A related thought about the Constitution — where the States, not the Drafters, inserted the Bill of Rights. To the people of the late 18th Century, there was no need to mention the Responsibilities that went along with the Rights. They knew all about Responsibilities! Rights were the new concept. Hence there was no need to mention the self-evident fact that these rights were the other side of the coin of their responsibilities. An analogy today might be giving someone directions on how to drive from A to B — we would never think to add, “Oh! By the way, be sure to drive on the right hand side of the road”. Some things are so obvious at a certain place & time that we take them as self-evident and never mention them.
Starship Troopers is one of those things that I find interesting as a gedankenspiel, but which I fear would not quite work out as well as Mr. Heinlein had it working in his book.
As a starting point for discussion, though…? It’s not terrible. The thing I see most missing in our existing system is a complete failure to connect native-born citizens with everything–They don’t even have to learn the basics we require of legal immigrants, which is disturbing as hell to discover when talking to some of these folks.
I think citizenship should be something that is clearly laid out, and you have to consciously opt into. I’d go so far as to say that there should be a basic test of civic knowledge, something that shows you fully understand and actually comprehend that which you are signing up for. And, if you don’t sign on the dotted line, you don’t participate in public life, politically. No citizenship, no voice, no lobbying, and no extraneous bullshit from the cheap seats. Not to disenfranchise anyone, but because if you’ve got no skin in the game, you shouldn’t get to kibitz with those who do. Likewise, if you’re on the public dole? Automatic loss of citizenship and voting rights.
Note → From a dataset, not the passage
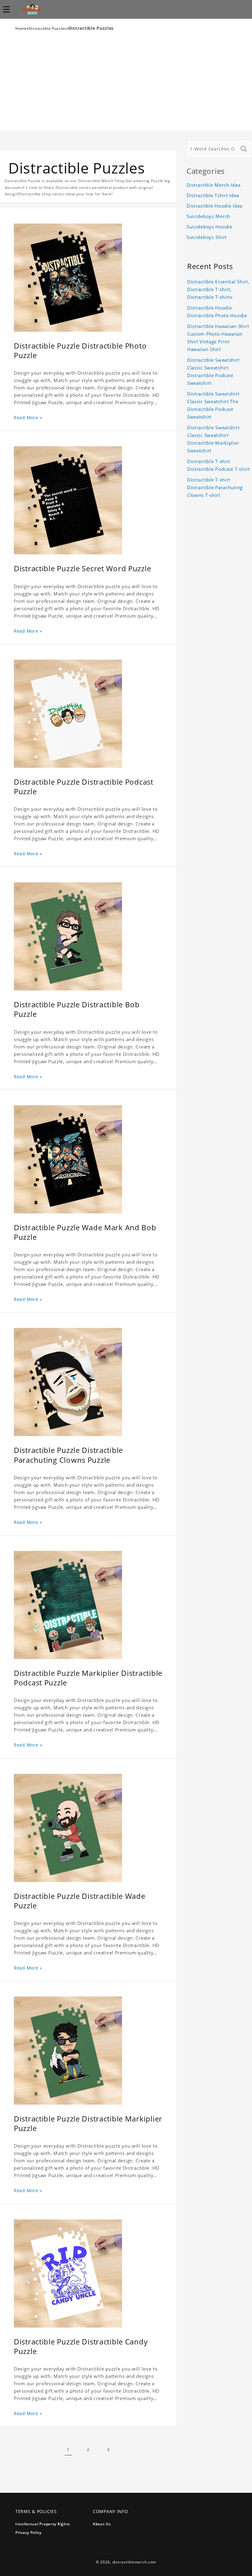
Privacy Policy (28, 2532)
Part of the problem we have today is that we’ve set up a situation where the dead weight of society gets to vote for the working bits to provide largesse for them from the public fisc. This is untenable, and cannot last; steps need to be taken, reasonable ones, but steps nonetheless. You can’t have the dysfunctional voting to take from the functional for their own benefit, or the whole system is going to come crashing down. Bad things happen when you start pissing off the parts of society that actually work, and when they decide to “go Galt” or begin turning the dysfunctional into Soylent Green, well… It’s not going to end well.